[Stored data]
◇ ◇ ◇

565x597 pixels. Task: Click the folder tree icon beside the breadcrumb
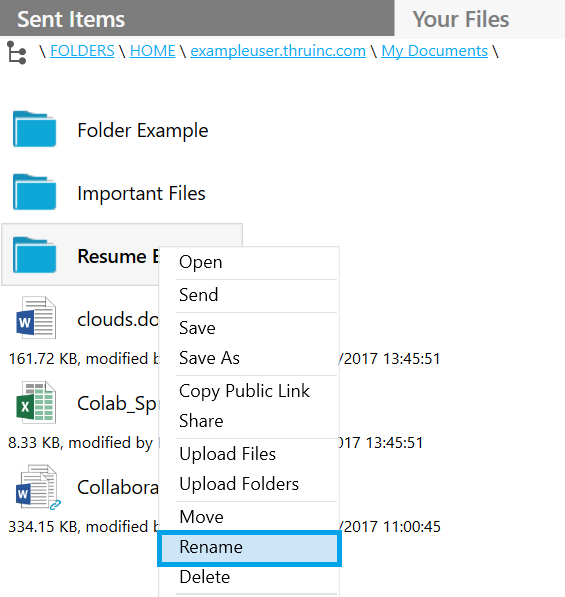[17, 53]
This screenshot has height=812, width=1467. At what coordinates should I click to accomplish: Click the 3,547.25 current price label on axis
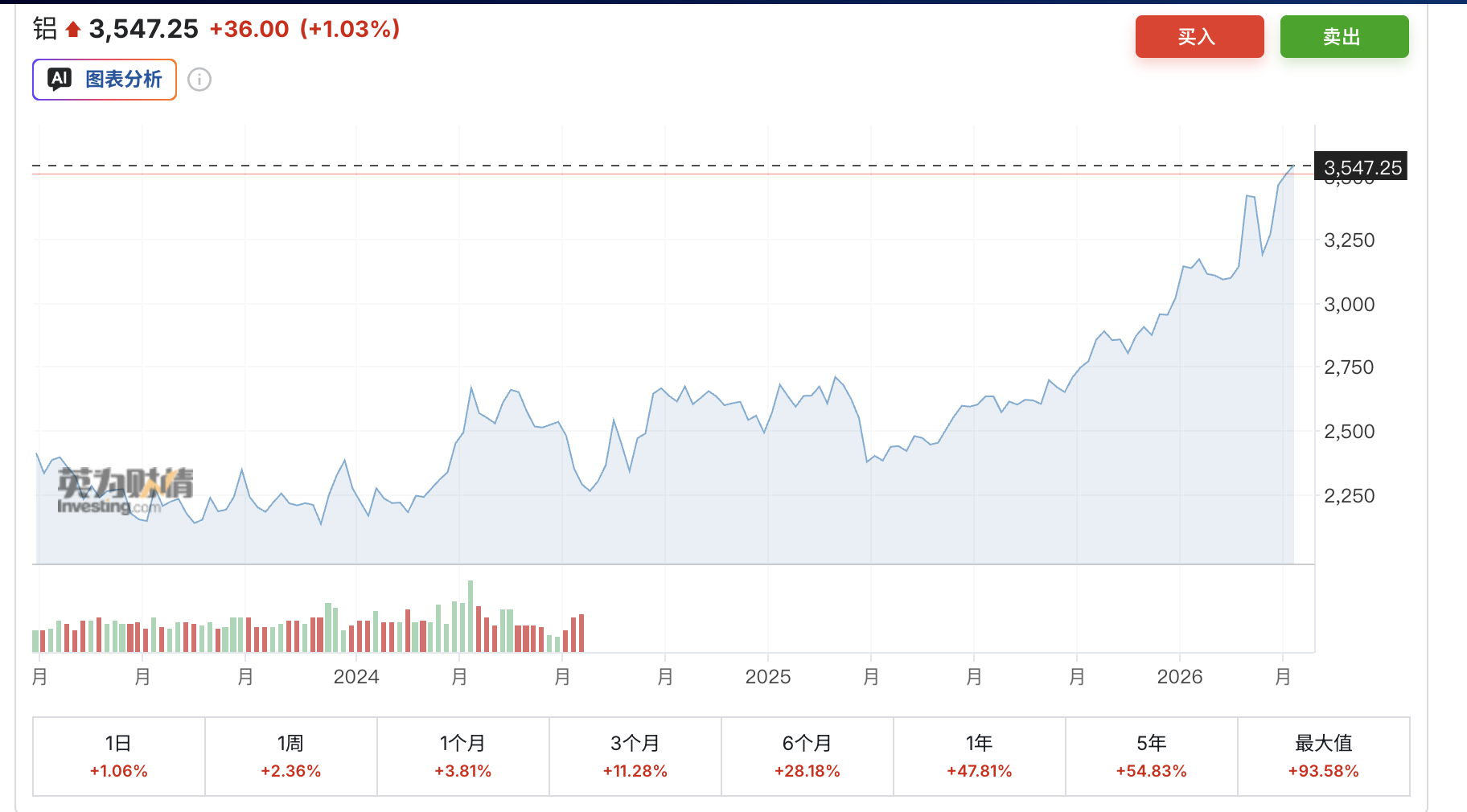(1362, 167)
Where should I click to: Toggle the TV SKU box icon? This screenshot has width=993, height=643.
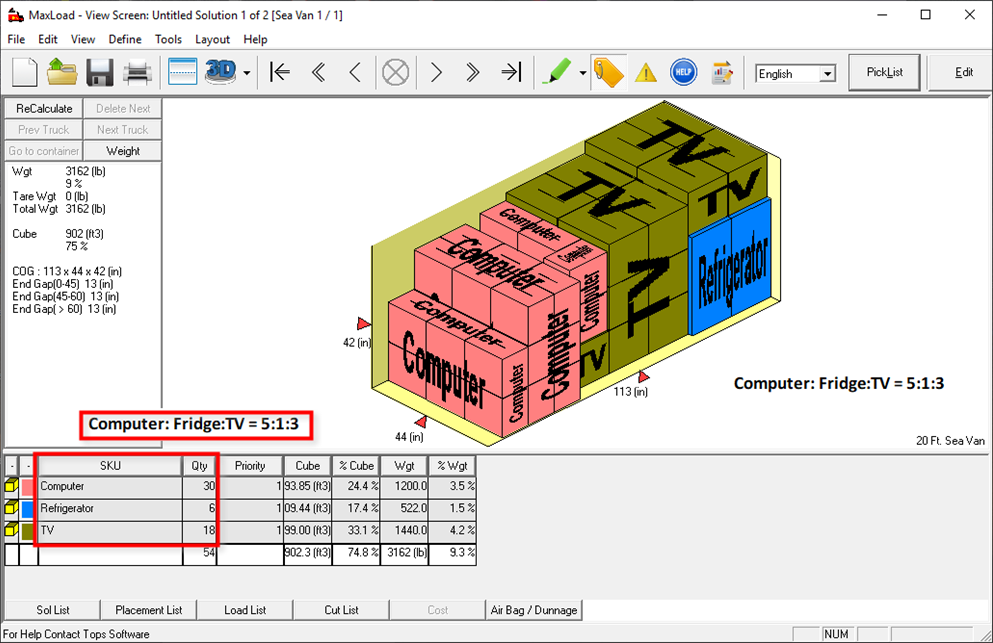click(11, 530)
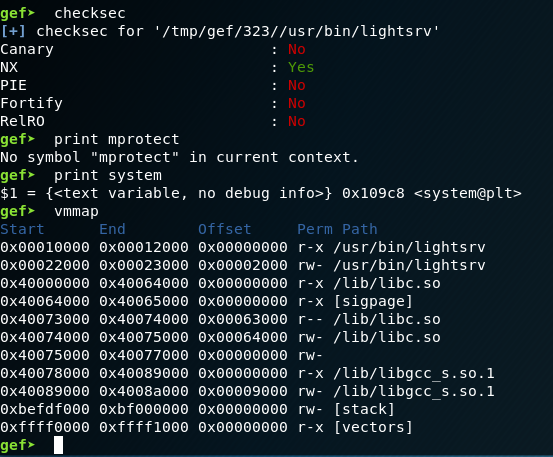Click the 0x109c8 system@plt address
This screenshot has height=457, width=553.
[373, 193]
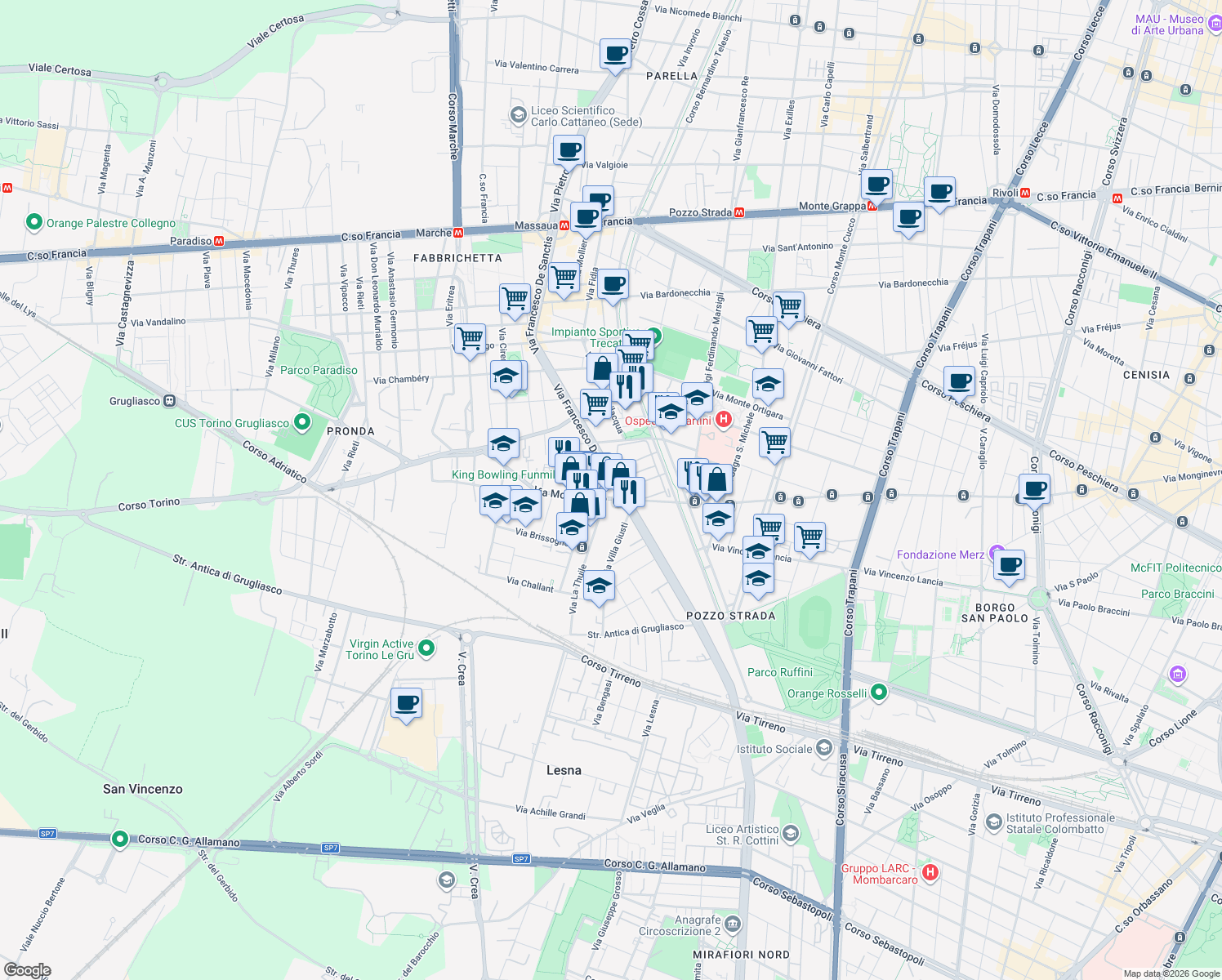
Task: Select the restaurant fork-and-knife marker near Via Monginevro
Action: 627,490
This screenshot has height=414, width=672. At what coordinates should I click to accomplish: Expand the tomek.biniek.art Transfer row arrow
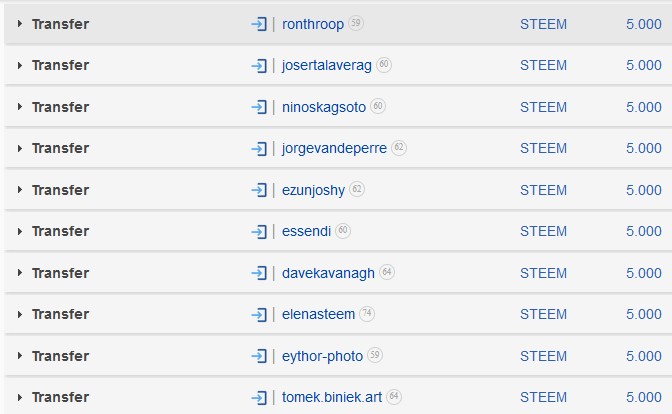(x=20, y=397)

◇ ◇ ◇

EXERCISE REQUIREMENTS
Transcribe all of the records above exactly; no image should appear in what you write.

SOLUTION FOR THIS PROBLEM
565x597 pixels. Task: Click the folder tree icon beside the breadcrumb
[17, 53]
This screenshot has height=812, width=1467. At what coordinates should I click to accomplish: Click the 3,547.25 current price label on axis
(1362, 167)
Where should I click to: Toggle the TV SKU box icon? This screenshot has width=993, height=643.
click(11, 530)
Click the 0x109c8 system@plt address
This screenshot has height=457, width=553.
[373, 193]
Task: Select the restaurant fork-and-knife marker near Via Monginevro
Action: 627,490
This screenshot has height=414, width=672. At what coordinates should I click to accomplish: Expand the tomek.biniek.art Transfer row arrow
(x=20, y=397)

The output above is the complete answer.